Antifascisme

Paniques morales : La réaction à la reconquête de l’école




Au cœur de la stratégie d’implantation locale qu’a adoptée le parti de Zemmour après ses échecs électoraux : combat contre « l’idéologie islamo-wokiste à l’école », et agitation des paniques morales made in USA. Former, dans chaque académie scolaire, des groupes de parents pour « surveiller » et « dénoncer » ce qu’ils trouvent de scandaleux à l’Éducation nationale. C’était la grande annonce de la rentrée de Reconquête.
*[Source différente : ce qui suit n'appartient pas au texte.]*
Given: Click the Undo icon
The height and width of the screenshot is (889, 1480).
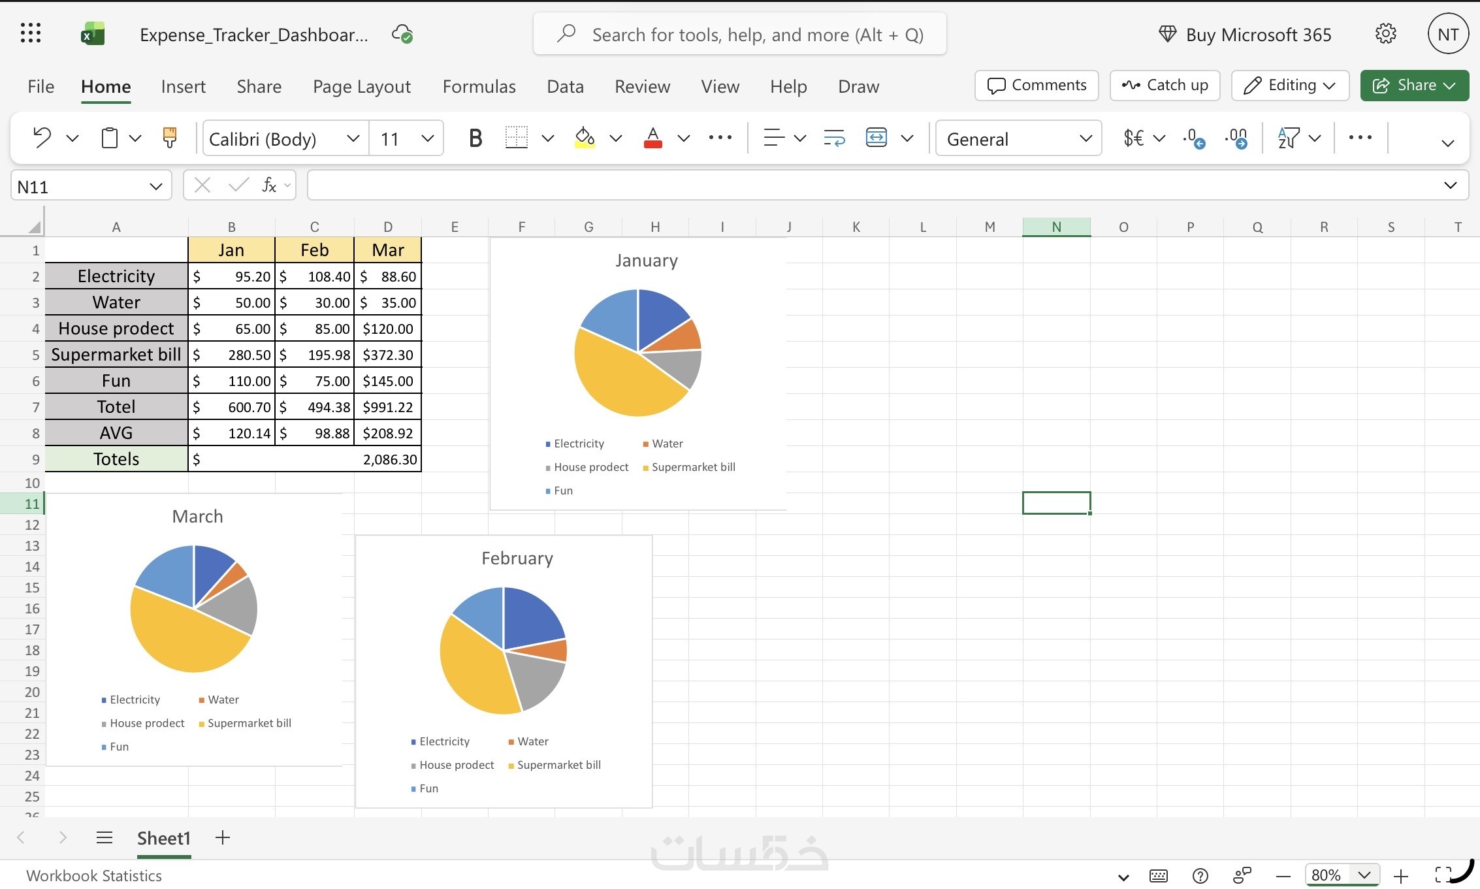Looking at the screenshot, I should (x=42, y=138).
En actes donc  : la campagne « Protégeons nos enfants ».

Cette campagne, c’est d’abord un site internet, qui n’affiche pas de prime abord son lien avec le parti zemmourien. Il propose aux parents « anxieux », qui auraient le sentiment de « mener à l’abattoir » leurs enfants en les envoyant à l’école, « d’agir » en s’engageant comme « Parent Vigilant » ou en signant une pétition. Cette dernière s’ouvre sur une dénonciation de la dangereuse « idéologie déconstructiviste » de la « soupe LGBT » servie par des enseignants « militants d’extrême gauche wokes », qui réécrivent l’Histoire à la sauce gauchiste, dégenrent les toilettes et « ouvrent les écoles à des militants LGBT forcenés » qui « poussent les élèves » à « se torturer le cerveau » et demander « des injections d’hormones ».

Cette diatribe s’inscrit parfaitement dans la rhétorique déployée avec force actuellement, jusque dans ses fondements complotistes. C’est en effet l’idée qu’il faudrait « protéger les enfants » (d’une épidémie de transidentité alimentée par des lobbys puissants) qui sert de vitrine respectable et d’argument principal au mouvement transphobe. Elle est suivie d’une alerte de « l’islamisation des écoles », qui ose l’argument fémonationaliste des « petits garçons refusant de s’asseoir à côté des filles », juste après avoir dénoncé les « cours de récréation dégénérés ». La tribune illustre ainsi parfaitement la convergence idéologique du « complot trans » et du Grand Remplacement à travers la condamnation d’une « Éducation nationale consacrée au Grand Endoctrinement ».

Au-delà d’Internet, cette campagne a des répercussions concrètes, puisqu’elle a déjà donné lieu à des réunions publiques, comme à Haguenau, et des tractages dans plusieurs villes. Le tract transphobe connaît un succès tout particulier chez les « Parents Vigilants », et Isabelle Surply, conseillère régionale Reconquête de la Loire, s’est ainsi vantée, fin octobre, d’avoir fait retirer une subvention de 20 000 euros à une association LGBT intervenant dans les lycées, grâce notamment à une opération d’agitation réactionnaire sur les réseaux sociaux. Cette rhétorique est, en tout cas, largement déployée par les membres du parti, comme on a pu le voir à l’occasion des récents communiqués de presse annonçant la constitution des bureaux et fédération régionales à travers la France.

Stratégie des doubles pouvoirs

Tout cela n’est pas sans évoquer fortement le modèle américain. Après la défaite de Trump en 2020, l’extrême droite américaine s’est en effet engagée dans une stratégie revendiquée et théorisée de « doubles pouvoirs ». Elle pousse à la prise de contrôle des organes locaux et en particulier les sièges des districts scolaires, pour y lutter contre les mesures antidiscrimination et maîtriser les programmes. Cela s’est accompagné à la fois d’un véritable assaut législatif de mesures transphobes – ciblant les droits des mineurs trans et les travailleureuses LGBTI en contact avec les enfants – et d’actions d’intimidation physique, comme des rassemblements (parfois armés) devant des lieux de culture ou d’enseignement et d’alerte à la bombe dans un hôpital pour enfants et dans une école. Le tout alimenté par une guerre culturelle faite de paniques morales incessantes.

Tant qu’à faire dans l’import, Zemmour a fait confiance à des professionnels. C’est Nation Builder, une entreprise basée à Los Angeles et spécialisée dans l’organisation de mouvements de mobilisation populaires clef en main, qui se cache derrière le site et la campagne « Protégeons nos enfants ». Une société internationale d’astroturfing auquel ont d’ailleurs fait appel la plupart des grands candidats aux dernières présidentielles, de Macron à Mélenchon en passant par toutes les nuances de droite.

Fidèle tant à sa stratégie de « l’union des droites » qu’à ses réflexes de récupération, Reconquête a donc trouvé dans le militantisme transphobe un enjeu de mobilisation qui parle autant à la droite catholique ultraconservatrice qu’aux milieux conspirationnistes et aux identitaires.